#### Exercise requirements:
Make an exact reproduction of all the data.

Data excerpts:
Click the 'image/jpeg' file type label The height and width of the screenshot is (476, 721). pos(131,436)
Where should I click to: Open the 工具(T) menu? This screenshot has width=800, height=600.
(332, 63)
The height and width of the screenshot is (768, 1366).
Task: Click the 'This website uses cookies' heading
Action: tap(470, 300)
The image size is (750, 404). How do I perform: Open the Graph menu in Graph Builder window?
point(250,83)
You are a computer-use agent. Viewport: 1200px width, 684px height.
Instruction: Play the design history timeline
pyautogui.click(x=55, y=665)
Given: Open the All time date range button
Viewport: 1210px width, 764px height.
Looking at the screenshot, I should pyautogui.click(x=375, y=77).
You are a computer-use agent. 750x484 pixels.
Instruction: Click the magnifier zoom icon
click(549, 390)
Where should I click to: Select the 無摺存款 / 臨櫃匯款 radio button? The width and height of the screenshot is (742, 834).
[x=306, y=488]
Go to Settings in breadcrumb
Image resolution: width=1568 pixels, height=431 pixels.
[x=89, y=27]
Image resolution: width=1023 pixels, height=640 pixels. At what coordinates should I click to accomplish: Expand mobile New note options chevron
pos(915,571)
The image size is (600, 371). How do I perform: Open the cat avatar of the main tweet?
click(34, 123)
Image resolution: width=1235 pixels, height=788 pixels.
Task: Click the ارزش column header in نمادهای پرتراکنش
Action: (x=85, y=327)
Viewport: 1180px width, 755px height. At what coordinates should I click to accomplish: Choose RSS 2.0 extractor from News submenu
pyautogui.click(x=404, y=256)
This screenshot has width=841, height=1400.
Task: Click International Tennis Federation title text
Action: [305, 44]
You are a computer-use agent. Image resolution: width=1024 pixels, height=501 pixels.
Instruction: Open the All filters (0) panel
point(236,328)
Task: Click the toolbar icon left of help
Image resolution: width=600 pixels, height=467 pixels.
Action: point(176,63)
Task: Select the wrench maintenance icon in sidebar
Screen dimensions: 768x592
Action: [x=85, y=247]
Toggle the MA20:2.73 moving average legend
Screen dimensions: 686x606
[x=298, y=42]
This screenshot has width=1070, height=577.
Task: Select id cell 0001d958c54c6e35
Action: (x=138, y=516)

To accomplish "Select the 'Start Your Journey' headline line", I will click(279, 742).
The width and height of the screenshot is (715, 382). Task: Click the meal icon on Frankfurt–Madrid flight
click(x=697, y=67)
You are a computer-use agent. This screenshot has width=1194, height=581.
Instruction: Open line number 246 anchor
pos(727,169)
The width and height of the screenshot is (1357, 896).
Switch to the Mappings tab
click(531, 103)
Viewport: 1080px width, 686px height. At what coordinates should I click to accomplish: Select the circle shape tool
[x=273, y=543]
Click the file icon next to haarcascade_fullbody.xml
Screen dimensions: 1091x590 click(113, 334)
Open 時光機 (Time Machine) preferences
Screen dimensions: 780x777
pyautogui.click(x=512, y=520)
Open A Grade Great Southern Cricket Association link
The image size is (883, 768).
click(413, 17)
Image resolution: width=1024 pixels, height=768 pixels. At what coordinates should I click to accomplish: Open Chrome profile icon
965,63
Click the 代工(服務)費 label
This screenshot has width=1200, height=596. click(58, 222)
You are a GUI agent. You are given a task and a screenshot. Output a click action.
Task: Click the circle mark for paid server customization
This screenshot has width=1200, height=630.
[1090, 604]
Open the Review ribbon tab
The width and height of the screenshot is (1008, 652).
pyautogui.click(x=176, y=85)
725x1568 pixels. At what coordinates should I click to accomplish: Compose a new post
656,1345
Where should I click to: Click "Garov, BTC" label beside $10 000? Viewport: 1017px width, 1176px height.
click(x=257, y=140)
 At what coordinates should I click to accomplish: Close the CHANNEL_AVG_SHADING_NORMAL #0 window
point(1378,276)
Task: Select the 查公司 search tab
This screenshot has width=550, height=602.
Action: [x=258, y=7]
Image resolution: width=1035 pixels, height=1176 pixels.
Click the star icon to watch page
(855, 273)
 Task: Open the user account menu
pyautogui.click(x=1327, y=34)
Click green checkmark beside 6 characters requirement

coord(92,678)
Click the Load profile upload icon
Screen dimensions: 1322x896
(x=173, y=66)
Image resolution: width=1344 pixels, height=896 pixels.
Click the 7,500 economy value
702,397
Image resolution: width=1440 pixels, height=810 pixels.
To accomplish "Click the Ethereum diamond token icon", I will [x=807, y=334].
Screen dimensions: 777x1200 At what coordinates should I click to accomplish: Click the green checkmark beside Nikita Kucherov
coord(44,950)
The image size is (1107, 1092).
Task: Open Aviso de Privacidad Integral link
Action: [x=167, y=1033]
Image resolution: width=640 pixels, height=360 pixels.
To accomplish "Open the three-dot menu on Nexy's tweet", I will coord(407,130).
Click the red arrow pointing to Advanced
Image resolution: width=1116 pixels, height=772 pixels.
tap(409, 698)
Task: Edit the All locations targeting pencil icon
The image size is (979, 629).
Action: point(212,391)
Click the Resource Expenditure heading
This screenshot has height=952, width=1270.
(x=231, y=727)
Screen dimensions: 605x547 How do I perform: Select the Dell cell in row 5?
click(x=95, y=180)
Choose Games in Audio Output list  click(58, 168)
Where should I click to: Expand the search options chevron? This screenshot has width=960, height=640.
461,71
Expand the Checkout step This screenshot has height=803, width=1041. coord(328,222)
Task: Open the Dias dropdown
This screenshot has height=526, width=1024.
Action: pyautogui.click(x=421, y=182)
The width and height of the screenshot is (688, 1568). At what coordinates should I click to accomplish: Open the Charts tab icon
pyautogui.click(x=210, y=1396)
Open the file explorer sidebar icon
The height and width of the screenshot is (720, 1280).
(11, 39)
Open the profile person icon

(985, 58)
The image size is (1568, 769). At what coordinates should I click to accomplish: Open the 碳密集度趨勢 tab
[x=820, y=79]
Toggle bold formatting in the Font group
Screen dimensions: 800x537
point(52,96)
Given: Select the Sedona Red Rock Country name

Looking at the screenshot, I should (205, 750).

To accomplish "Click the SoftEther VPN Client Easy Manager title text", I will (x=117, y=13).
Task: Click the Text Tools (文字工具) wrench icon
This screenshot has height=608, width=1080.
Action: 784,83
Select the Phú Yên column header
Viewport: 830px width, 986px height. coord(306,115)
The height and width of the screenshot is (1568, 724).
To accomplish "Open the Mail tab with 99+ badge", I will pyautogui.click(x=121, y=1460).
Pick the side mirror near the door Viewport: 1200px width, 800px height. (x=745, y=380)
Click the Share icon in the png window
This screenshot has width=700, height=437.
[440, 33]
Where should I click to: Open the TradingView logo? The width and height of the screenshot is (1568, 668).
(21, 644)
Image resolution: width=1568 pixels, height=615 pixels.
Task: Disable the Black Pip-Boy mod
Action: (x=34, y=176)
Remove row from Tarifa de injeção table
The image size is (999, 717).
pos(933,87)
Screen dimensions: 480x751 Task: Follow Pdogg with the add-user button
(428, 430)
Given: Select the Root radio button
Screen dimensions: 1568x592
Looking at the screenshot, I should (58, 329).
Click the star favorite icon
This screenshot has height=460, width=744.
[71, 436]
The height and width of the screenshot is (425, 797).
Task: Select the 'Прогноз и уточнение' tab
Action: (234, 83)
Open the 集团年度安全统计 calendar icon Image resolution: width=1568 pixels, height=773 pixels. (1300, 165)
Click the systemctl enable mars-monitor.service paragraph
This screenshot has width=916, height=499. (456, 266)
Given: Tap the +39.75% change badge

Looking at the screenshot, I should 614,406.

#### Task solution:
Click the 'image/jpeg' file type label The height and width of the screenshot is (476, 721). pos(131,436)
Where should I click to: Open the 工具(T) menu? This screenshot has width=800, height=600.
(332, 63)
The height and width of the screenshot is (768, 1366).
Task: Click the 'This website uses cookies' heading
Action: tap(470, 300)
The image size is (750, 404). How do I perform: Open the Graph menu in Graph Builder window?
point(250,83)
You are a computer-use agent. Viewport: 1200px width, 684px height.
Instruction: Play the design history timeline
pyautogui.click(x=55, y=665)
Given: Open the All time date range button
Viewport: 1210px width, 764px height.
Looking at the screenshot, I should pyautogui.click(x=375, y=77).
You are a computer-use agent. 750x484 pixels.
Instruction: Click the magnifier zoom icon
click(549, 390)
Where should I click to: Select the 無摺存款 / 臨櫃匯款 radio button? The width and height of the screenshot is (742, 834).
[x=306, y=488]
Go to Settings in breadcrumb
Image resolution: width=1568 pixels, height=431 pixels.
[x=89, y=27]
Image resolution: width=1023 pixels, height=640 pixels. At what coordinates should I click to accomplish: Expand mobile New note options chevron
pos(915,571)
The image size is (600, 371). How do I perform: Open the cat avatar of the main tweet?
click(34, 123)
Image resolution: width=1235 pixels, height=788 pixels.
Task: Click the ارزش column header in نمادهای پرتراکنش
Action: (x=85, y=327)
Viewport: 1180px width, 755px height. At what coordinates should I click to accomplish: Choose RSS 2.0 extractor from News submenu
pyautogui.click(x=404, y=256)
This screenshot has width=841, height=1400.
Task: Click International Tennis Federation title text
Action: [305, 44]
You are a computer-use agent. Image resolution: width=1024 pixels, height=501 pixels.
Instruction: Open the All filters (0) panel
point(236,328)
Task: Click the toolbar icon left of help
Image resolution: width=600 pixels, height=467 pixels.
Action: point(176,63)
Task: Select the wrench maintenance icon in sidebar
Screen dimensions: 768x592
Action: [x=85, y=247]
Toggle the MA20:2.73 moving average legend
Screen dimensions: 686x606
[x=298, y=42]
This screenshot has width=1070, height=577.
Task: Select id cell 0001d958c54c6e35
Action: (x=138, y=516)

To accomplish "Select the 'Start Your Journey' headline line", I will click(279, 742).
The width and height of the screenshot is (715, 382). Task: Click the meal icon on Frankfurt–Madrid flight
click(x=697, y=67)
You are a computer-use agent. This screenshot has width=1194, height=581.
Instruction: Open line number 246 anchor
pos(727,169)
The width and height of the screenshot is (1357, 896).
Switch to the Mappings tab
click(531, 103)
Viewport: 1080px width, 686px height. At what coordinates should I click to accomplish: Select the circle shape tool
[x=273, y=543]
Click the file icon next to haarcascade_fullbody.xml
Screen dimensions: 1091x590 click(113, 334)
Open 時光機 (Time Machine) preferences
Screen dimensions: 780x777
pyautogui.click(x=512, y=520)
Open A Grade Great Southern Cricket Association link
The image size is (883, 768).
click(413, 17)
Image resolution: width=1024 pixels, height=768 pixels. At what coordinates should I click to accomplish: Open Chrome profile icon
965,63
Click the 代工(服務)費 label
This screenshot has width=1200, height=596. click(58, 222)
You are a GUI agent. You are given a task and a screenshot. Output a click action.
Task: Click the circle mark for paid server customization
This screenshot has width=1200, height=630.
[1090, 604]
Open the Review ribbon tab
The width and height of the screenshot is (1008, 652).
pyautogui.click(x=176, y=85)
725x1568 pixels. At what coordinates should I click to accomplish: Compose a new post
656,1345
Where should I click to: Click "Garov, BTC" label beside $10 000? Viewport: 1017px width, 1176px height.
click(x=257, y=140)
 At what coordinates should I click to accomplish: Close the CHANNEL_AVG_SHADING_NORMAL #0 window
point(1378,276)
Task: Select the 查公司 search tab
This screenshot has width=550, height=602.
Action: [x=258, y=7]
Image resolution: width=1035 pixels, height=1176 pixels.
Click the star icon to watch page
(855, 273)
 Task: Open the user account menu
pyautogui.click(x=1327, y=34)
Click green checkmark beside 6 characters requirement

coord(92,678)
Click the Load profile upload icon
Screen dimensions: 1322x896
(x=173, y=66)
Image resolution: width=1344 pixels, height=896 pixels.
Click the 7,500 economy value
702,397
Image resolution: width=1440 pixels, height=810 pixels.
To accomplish "Click the Ethereum diamond token icon", I will [x=807, y=334].
Screen dimensions: 777x1200 At what coordinates should I click to accomplish: Click the green checkmark beside Nikita Kucherov
coord(44,950)
The image size is (1107, 1092).
Task: Open Aviso de Privacidad Integral link
Action: [x=167, y=1033]
Image resolution: width=640 pixels, height=360 pixels.
To accomplish "Open the three-dot menu on Nexy's tweet", I will coord(407,130).
Click the red arrow pointing to Advanced
Image resolution: width=1116 pixels, height=772 pixels.
tap(409, 698)
Task: Edit the All locations targeting pencil icon
The image size is (979, 629).
Action: point(212,391)
Click the Resource Expenditure heading
This screenshot has height=952, width=1270.
(x=231, y=727)
Screen dimensions: 605x547 How do I perform: Select the Dell cell in row 5?
click(x=95, y=180)
Choose Games in Audio Output list  click(58, 168)
Where should I click to: Expand the search options chevron? This screenshot has width=960, height=640.
461,71
Expand the Checkout step This screenshot has height=803, width=1041. coord(328,222)
Task: Open the Dias dropdown
This screenshot has height=526, width=1024.
Action: pyautogui.click(x=421, y=182)
The width and height of the screenshot is (688, 1568). At what coordinates should I click to accomplish: Open the Charts tab icon
pyautogui.click(x=210, y=1396)
Open the file explorer sidebar icon
The height and width of the screenshot is (720, 1280).
(11, 39)
Open the profile person icon

(985, 58)
The image size is (1568, 769). At what coordinates should I click to accomplish: Open the 碳密集度趨勢 tab
[x=820, y=79]
Toggle bold formatting in the Font group
Screen dimensions: 800x537
point(52,96)
Given: Select the Sedona Red Rock Country name

Looking at the screenshot, I should (205, 750).

To accomplish "Click the SoftEther VPN Client Easy Manager title text", I will (x=117, y=13).
Task: Click the Text Tools (文字工具) wrench icon
This screenshot has height=608, width=1080.
Action: 784,83
Select the Phú Yên column header
Viewport: 830px width, 986px height. coord(306,115)
The height and width of the screenshot is (1568, 724).
To accomplish "Open the Mail tab with 99+ badge", I will pyautogui.click(x=121, y=1460).
Pick the side mirror near the door Viewport: 1200px width, 800px height. (x=745, y=380)
Click the Share icon in the png window
This screenshot has width=700, height=437.
[440, 33]
Where should I click to: Open the TradingView logo? The width and height of the screenshot is (1568, 668).
(21, 644)
Image resolution: width=1568 pixels, height=615 pixels.
Task: Disable the Black Pip-Boy mod
Action: (x=34, y=176)
Remove row from Tarifa de injeção table
The image size is (999, 717).
pos(933,87)
Screen dimensions: 480x751 Task: Follow Pdogg with the add-user button
(428, 430)
Given: Select the Root radio button
Screen dimensions: 1568x592
Looking at the screenshot, I should (58, 329).
Click the star favorite icon
This screenshot has height=460, width=744.
[71, 436]
The height and width of the screenshot is (425, 797).
Task: Select the 'Прогноз и уточнение' tab
Action: (234, 83)
Open the 集团年度安全统计 calendar icon Image resolution: width=1568 pixels, height=773 pixels. (1300, 165)
Click the systemctl enable mars-monitor.service paragraph
This screenshot has width=916, height=499. (456, 266)
Given: Tap the +39.75% change badge

Looking at the screenshot, I should 614,406.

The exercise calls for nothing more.